Graphique à barres montrant l’exposition à l’immobilier commercial, mesurée en pourcentage de l’actif et par rapport à une position hypothétique de 10 % du capital, en fonction de la taille de la banque. Les données indiquent que les banques ayant un actif de moins de 1,38 milliard de dollars sont celles qui ont la plus forte exposition à l’immobilier commercial, tandis que les banques ayant un actif de 250 milliards de dollars et plus ont la plus faible exposition au secteur.

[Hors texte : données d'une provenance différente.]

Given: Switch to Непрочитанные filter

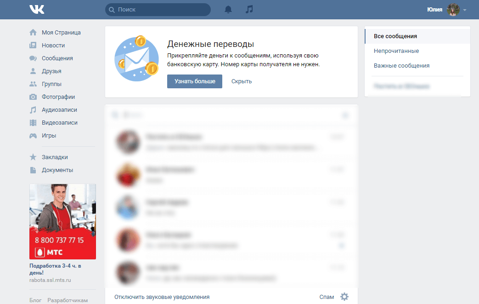Looking at the screenshot, I should click(396, 51).
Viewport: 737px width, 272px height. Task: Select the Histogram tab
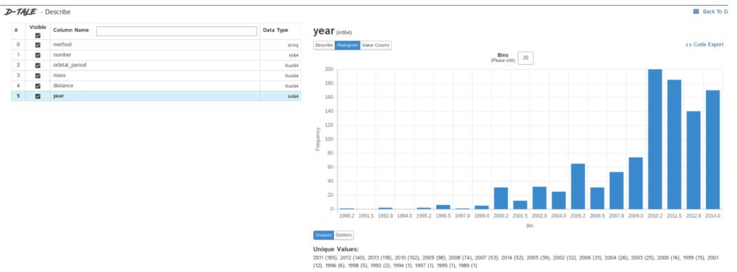(x=347, y=45)
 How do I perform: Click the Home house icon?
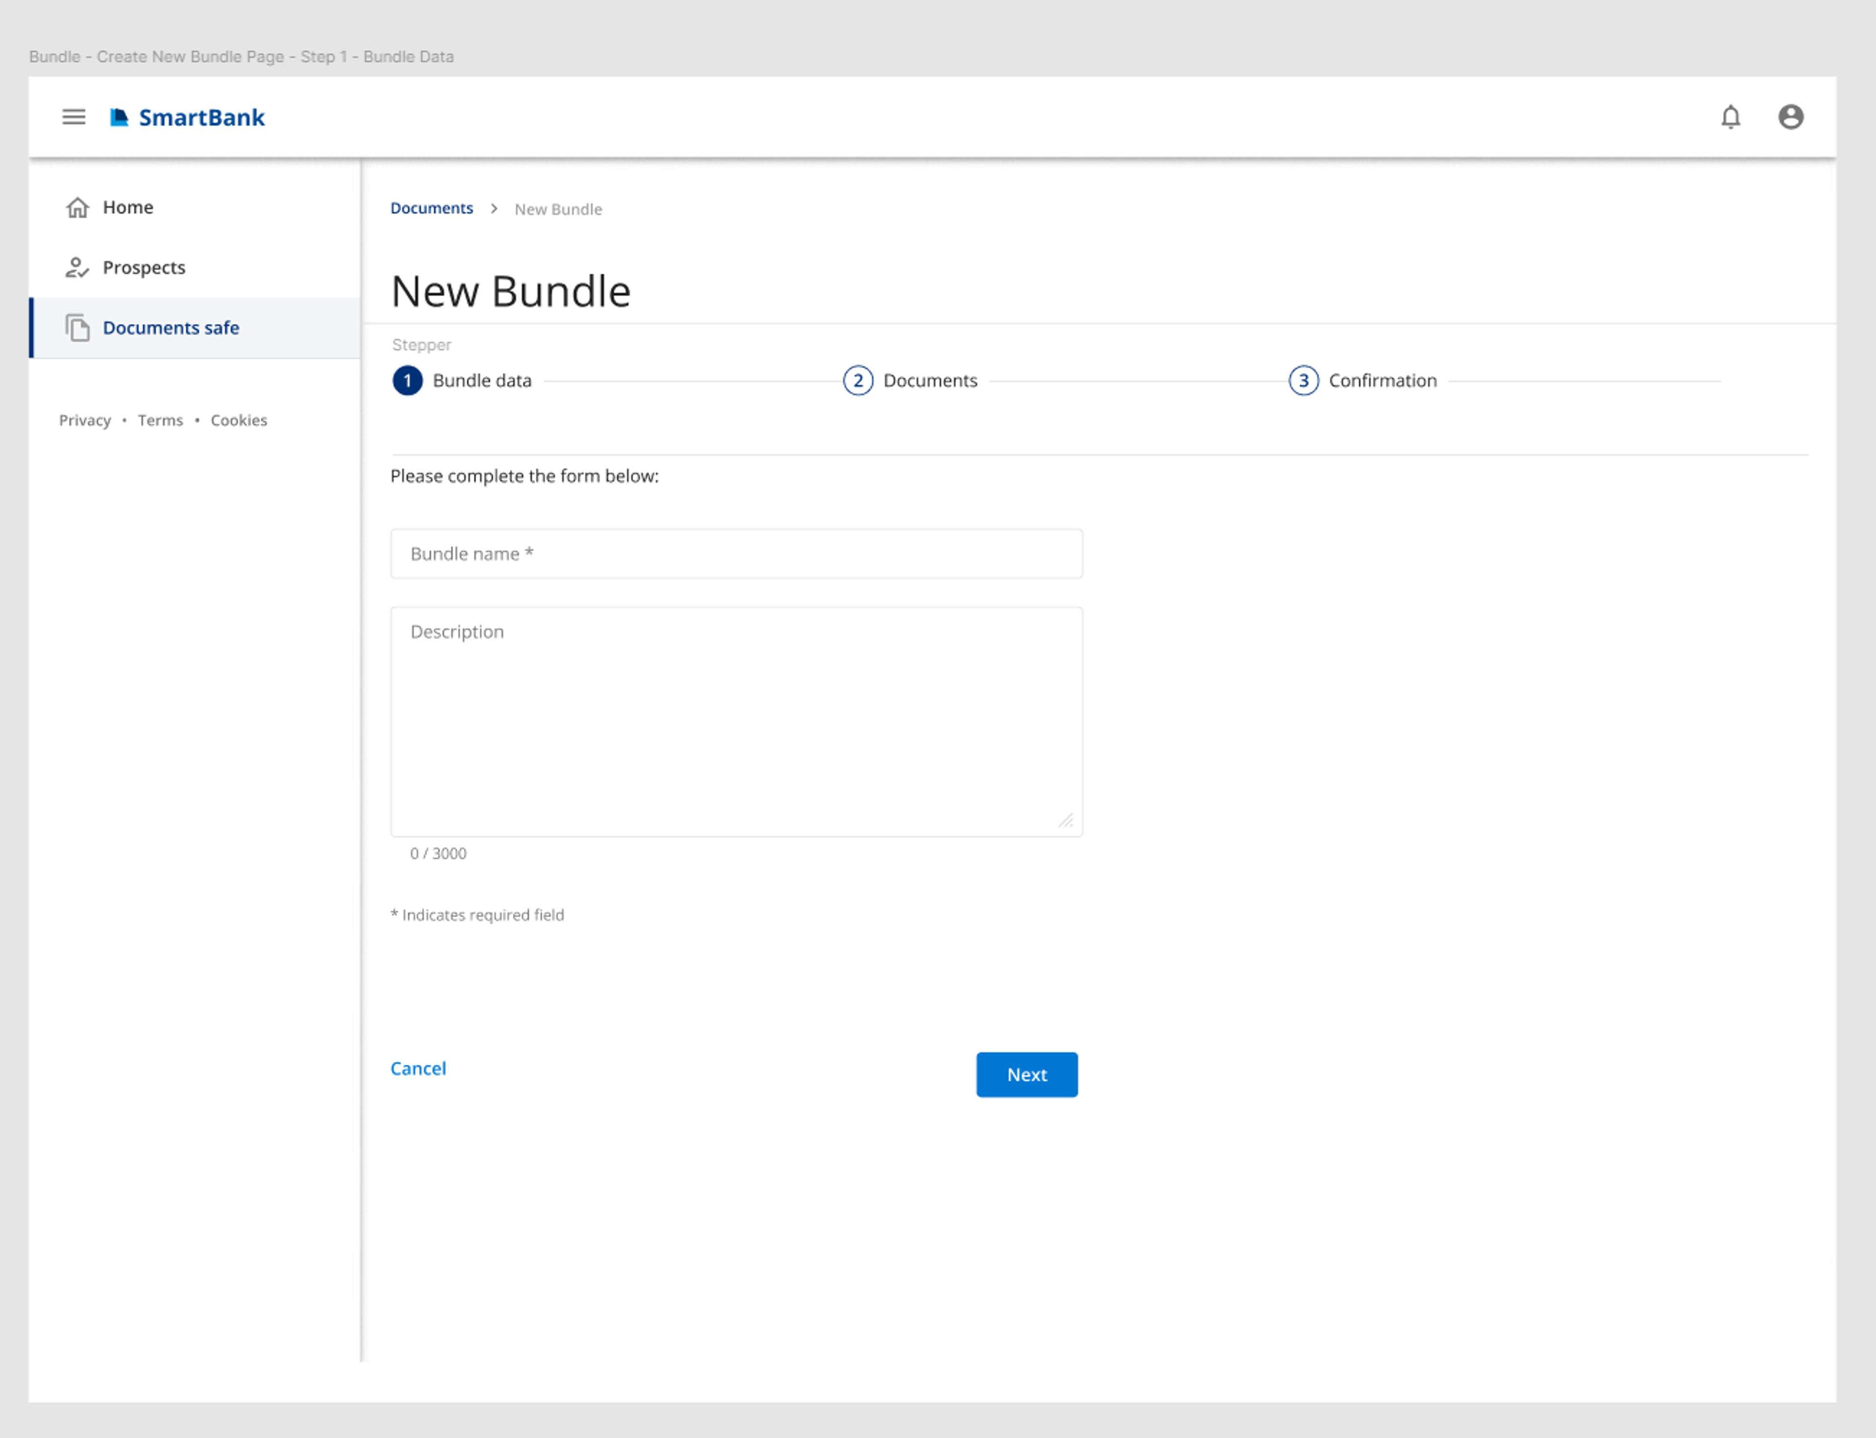pyautogui.click(x=78, y=207)
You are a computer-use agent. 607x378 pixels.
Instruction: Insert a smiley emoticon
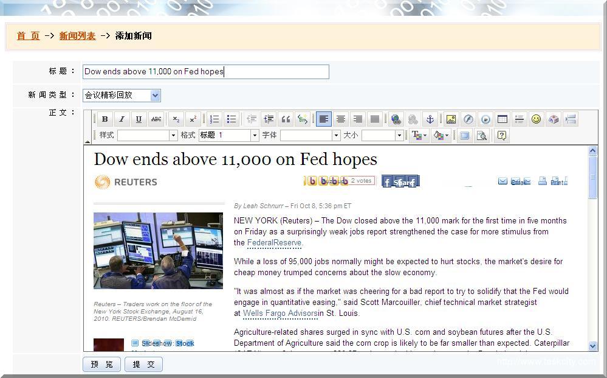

Le graphique montre également qu’il y a environ 4 000 banques dont l’actif est inférieur à 1,38 milliard de dollars, environ 725 banques dont l’actif se situe entre 1,38 milliard de dollars et 250 milliards de dollars et seulement 13 banques dont l’actif est supérieur à 250 milliards de dollars.

  • Pourcentage des actifs du système bancaire (droite)
  • Exposition moyenne à l’immobilier commercial en % de l’actif (droite)
  • Exposition moyenne à l’immobilier commercial à 10 % du capital effectif (droite)
  • Nombre de banques (gauche)

Source : RBC Gestion de patrimoine, National Bureau of Economic Research; données jusqu’au 31 décembre 2022

Les préoccupations des déposants et des investisseurs à l’égard de l’exposition des petites banques à une catégorie d’actif en difficulté augmentent également le risque que des fonds soient retirés de ces institutions, comme ce fut le cas après la dégringolade de Silicon Valley Bank. Cette fois-ci, toutefois, il ne sera pas aussi facile pour la Fed d’intervenir et de fournir de l’aide, étant donné les préoccupations entourant le remboursement final des prêts, un facteur qui n’apparaissait pas dans la tourmente des titres du Trésor de l’an dernier. Même les banques qui continuent de trouver du financement pourraient devoir le payer plus cher, ce qui accroît les tensions financières. Une bonne nouvelle que nous entrevoyons pour ces banques est qu’après la fuite des déposants de l’an dernier, il y a lieu de croire que les déposants restants sont plus fidèles et qu’ils pourraient continuer de faire affaire avec leur banque malgré les manchettes négatives.

Un dernier problème, en particulier pour les plus petites banques locales, est la concentration des prêts. La taille moyenne des prêts dans le segment de l’immobilier commercial est beaucoup plus élevée que dans le secteur des services bancaires de détail, de sorte que même quelques prêts problématiques peuvent avoir une incidence importante sur les résultats et le capital d’une petite banque. À titre d’exemple, New York Community Bank a récemment fait les manchettes après une augmentation de près de 9 fois de ses provisions pour pertes sur prêts, attribuable en partie à deux crédits immobiliers commerciaux, ainsi qu’à l’augmentation des réserves pour l’ensemble du portefeuille de prêts. Il s’agit d’une institution qui possède un actif de plus de 100 milliards de dollars; pour une petite banque locale, un seul prêt douteux pourrait avoir une portée importante.

Beaucoup de trajectoires possibles

Malgré les réalités et les risques, nous croyons qu’il est peu probable que les banques fassent faillite de manière généralisée en raison de leur exposition à l’immobilier commercial. Selon nous, les petites banques subissent des pressions sur deux fronts : l’augmentation des pertes sur les prêts immobiliers commerciaux réduit les niveaux de capital, tandis que le financement plus coûteux et la réduction des occasions de prêt nuisent aux bénéfices. Cette situation pourrait mener à certaines faillites bancaires, mais nous n’entrevoyons rien qui viendrait faire indûment pression sur les mécanismes existants visant à résoudre les problèmes des banques.

En revanche, nous estimons que les plus grandes banques se tireront probablement bien d’affaire si l’immobilier commercial subit un repli, car leur exposition relative inférieure et leur financement moins cher leur permettront de profiter d’occasions. Nous croyons que le système bancaire américain est sain et qu’il sera en mesure de composer avec la volatilité probable de l’immobilier commercial.